AA Edit | Kamala takes on Trump: A race too close to call

By :  AA Edit
Update: 2024-08-25 18:42 GMT
US Vice President and 2024 Democratic presidential candidate Kamala Harris speaks on the fourth and last day of the Democratic National Convention (DNC) at the United Center in Chicago, Illinois, on August 22, 2024. (Photo by SAUL LOEB / AFP)

The race to the White House may be intriguingly close and, as 72 days remain to the finish line, the Democrats are up and running, fully energised and totally united after a resoundingly joyous convention in which their articulate candidate Kamala Harris was anointed after inspirational speeches from the Obamas and the Clintons.

Ms Harris’ path to the nomination has been such a breeze after the withdrawal of the White House occupant Joe Biden that Donald Trump and the Republicans, despite having a member of the Kennedy clan in their corner now, are plain rattled. Needing a reset from days of roasting ‘Kamala’ in misogynistic and racist terms, Trump is now labelling her as a fascist and Communist conspiring to take over the United States.

* * * *

Tasks and exercises>
1. Rewrite the editorial on the Harris–Trump race from "By :  AA Edit" to "and the Clintons.", swapping "Kamala Harris" for "the vice president".
2. Answer these questions from the editorial on the Harris–Trump race.
(a) At what venue did Harris speak on August 22, 2024?
(b) How many days remain to the finish line?
(c) What is Trump now labelling Harris as?

* * * *

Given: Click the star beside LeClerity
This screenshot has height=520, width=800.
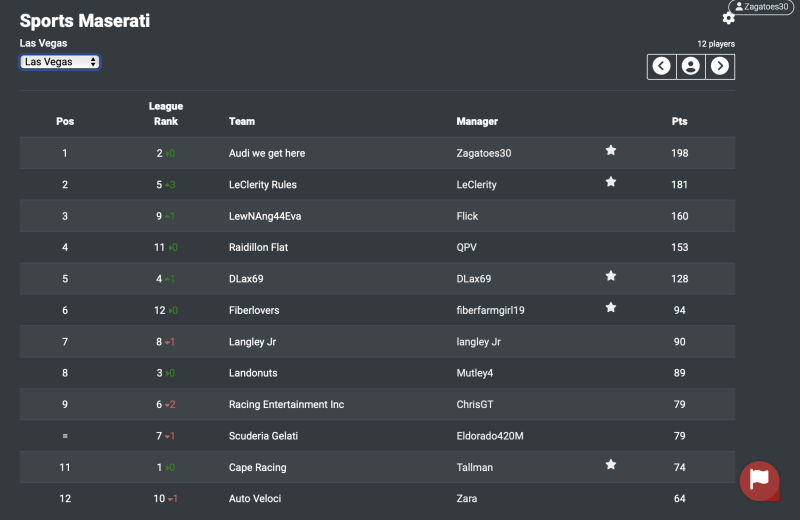Looking at the screenshot, I should pos(611,182).
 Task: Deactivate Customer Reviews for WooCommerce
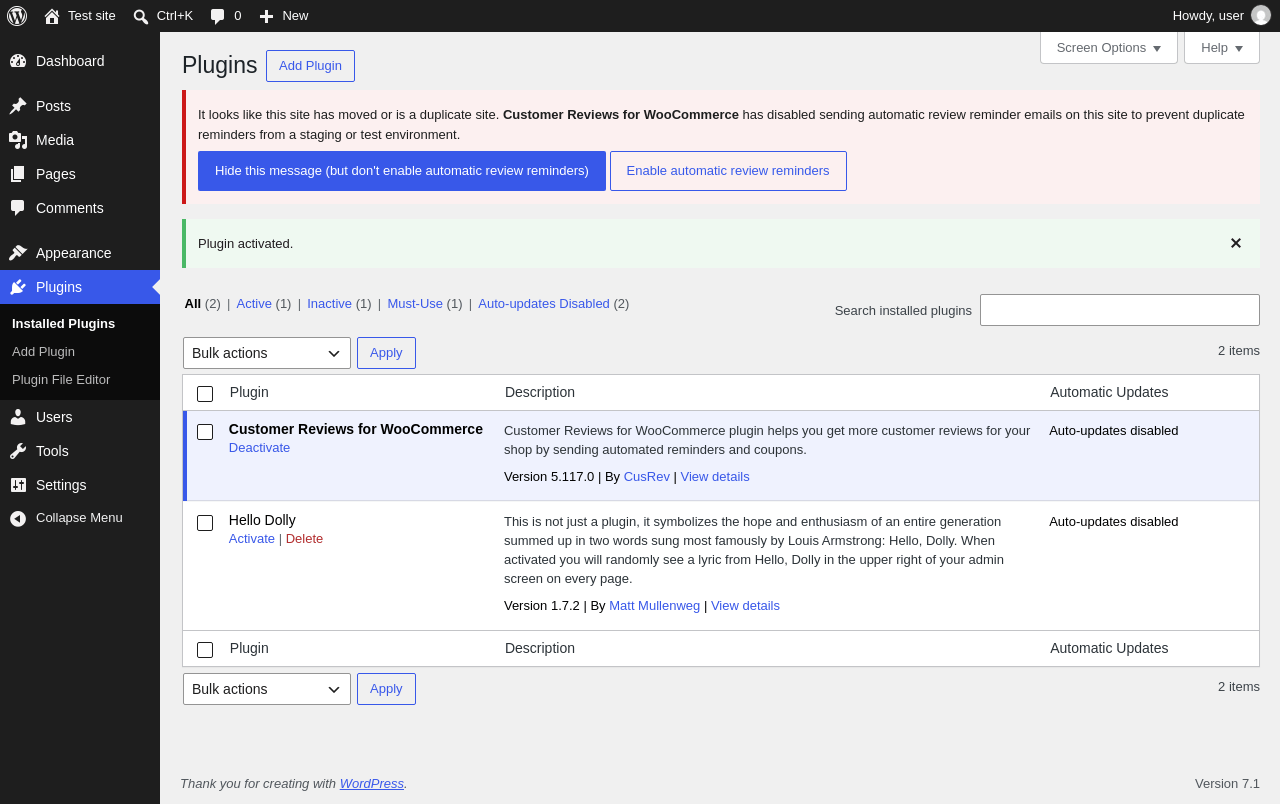pyautogui.click(x=259, y=447)
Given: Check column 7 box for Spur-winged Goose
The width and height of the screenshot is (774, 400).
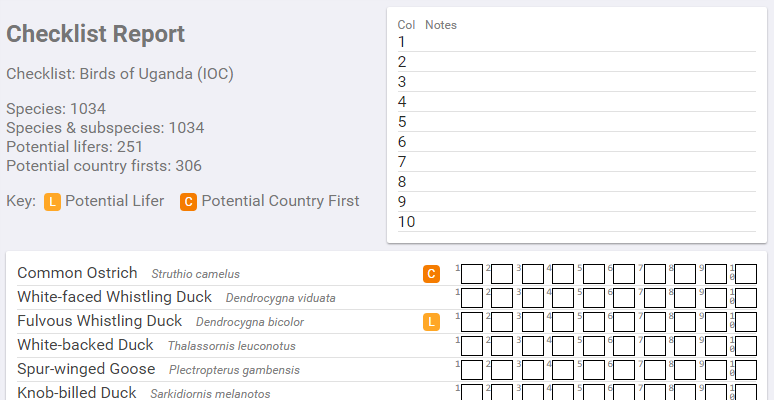Looking at the screenshot, I should 655,370.
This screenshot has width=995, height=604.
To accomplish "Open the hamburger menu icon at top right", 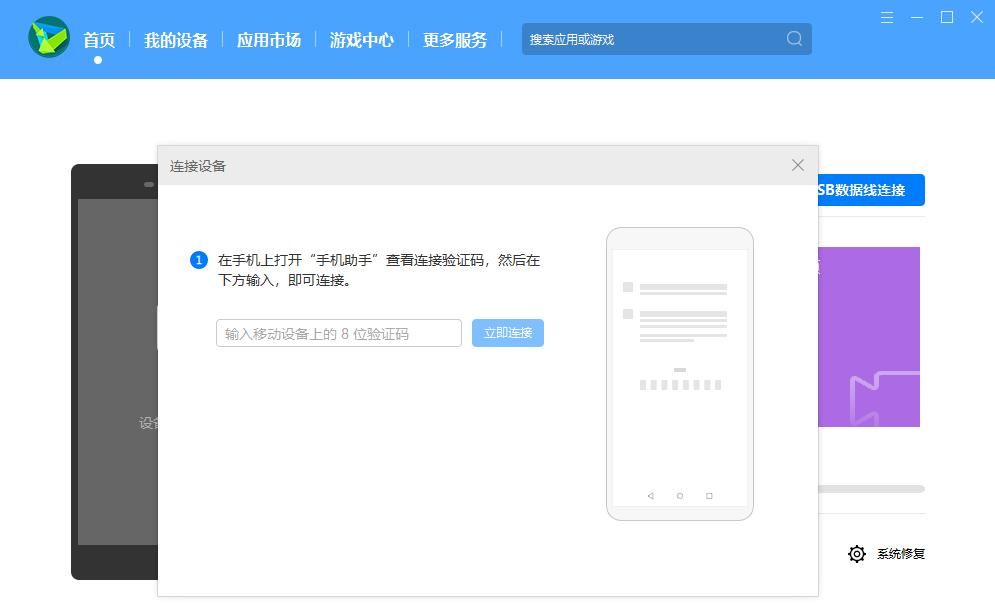I will (x=886, y=17).
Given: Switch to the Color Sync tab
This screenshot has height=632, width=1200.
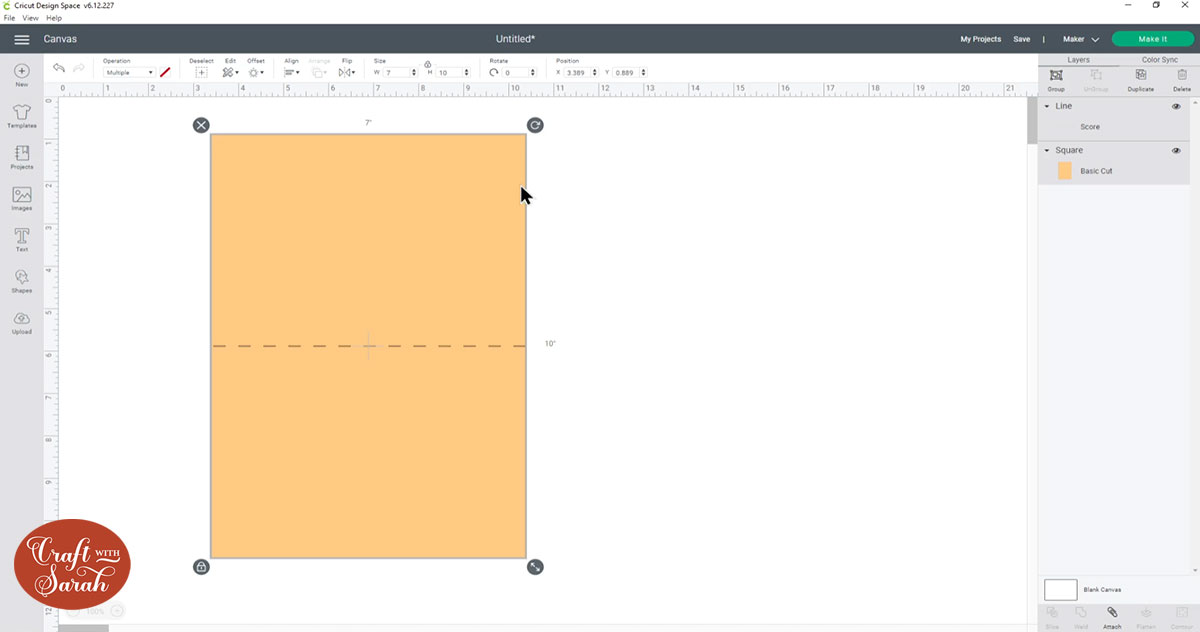Looking at the screenshot, I should click(x=1159, y=59).
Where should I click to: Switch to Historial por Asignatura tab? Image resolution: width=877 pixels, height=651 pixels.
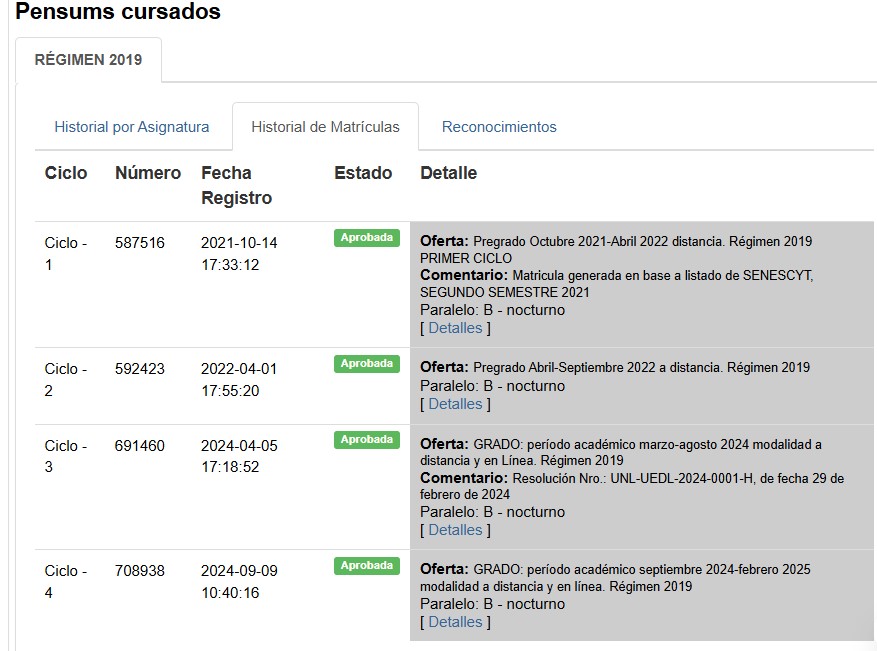click(x=132, y=127)
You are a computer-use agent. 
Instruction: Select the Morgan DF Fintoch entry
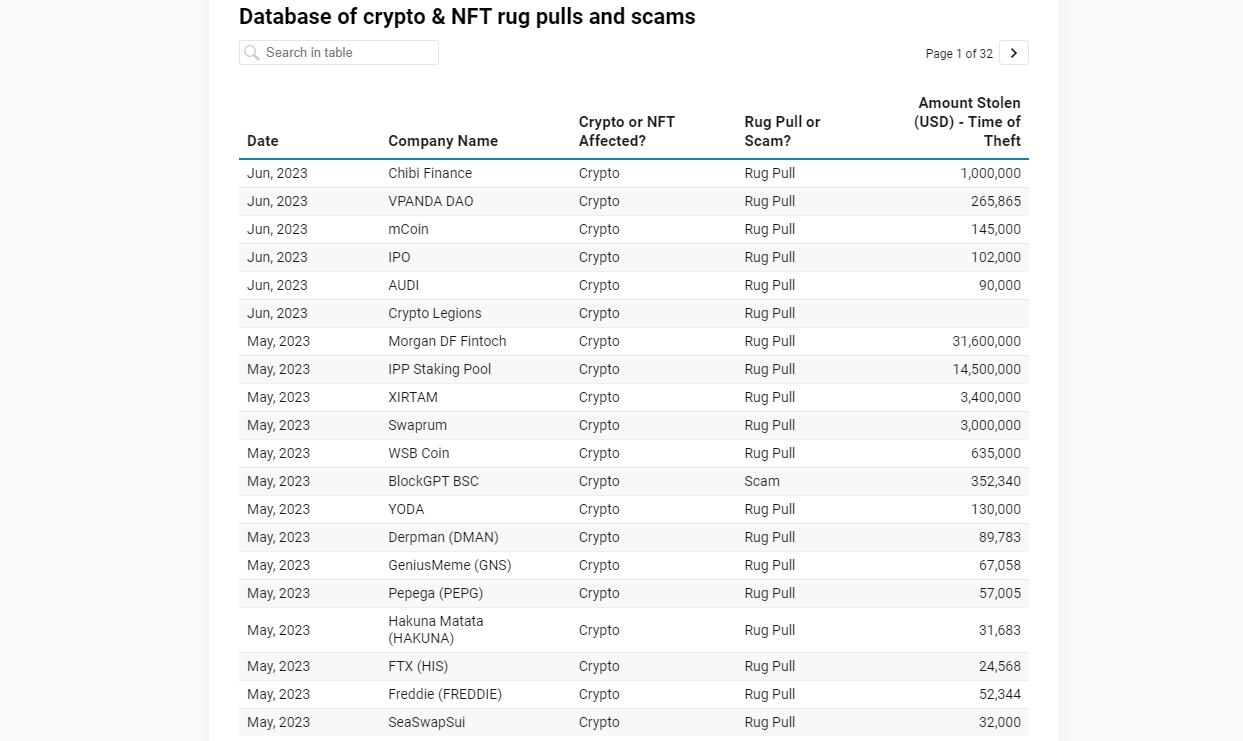coord(447,341)
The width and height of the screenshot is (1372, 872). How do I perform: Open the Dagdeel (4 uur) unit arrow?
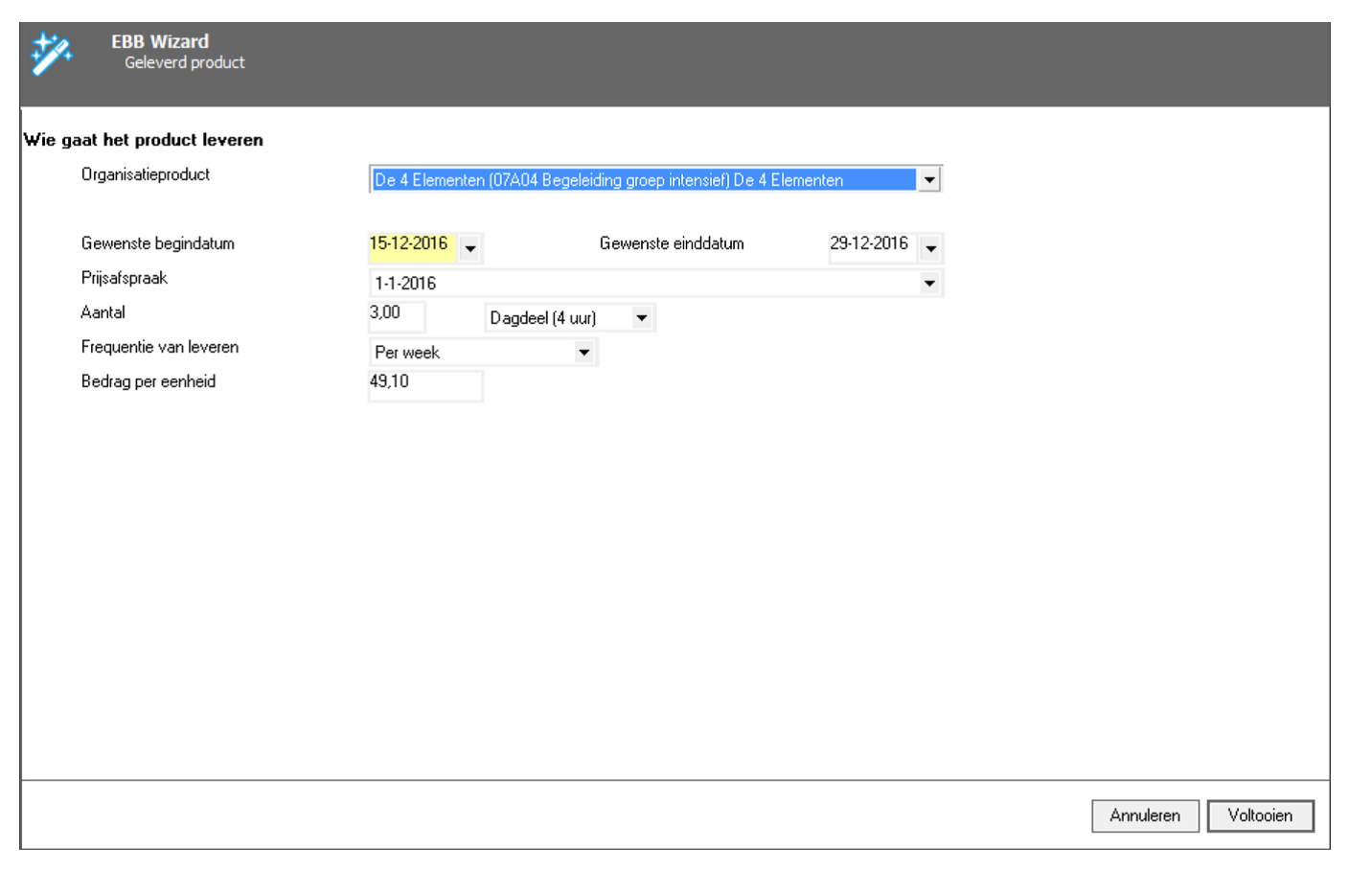(x=641, y=318)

* * * *

Response list>
1.
By :  AA Edit
Update: 2024-08-25 18:42 GMT
US Vice President and 2024 Democratic presidential candidate the vice president speaks on the fourth and last day of the Democratic National Convention (DNC) at the United Center in Chicago, Illinois, on August 22, 2024. (Photo by SAUL LOEB / AFP)

The race to the White House may be intriguingly close and, as 72 days remain to the finish line, the Democrats are up and running, fully energised and totally united after a resoundingly joyous convention in which their articulate candidate the vice president was anointed after inspirational speeches from the Obamas and the Clintons.

2.
(a) The United Center in Chicago, Illinois.
(b) 72 days.
(c) A fascist and Communist conspiring to take over the United States.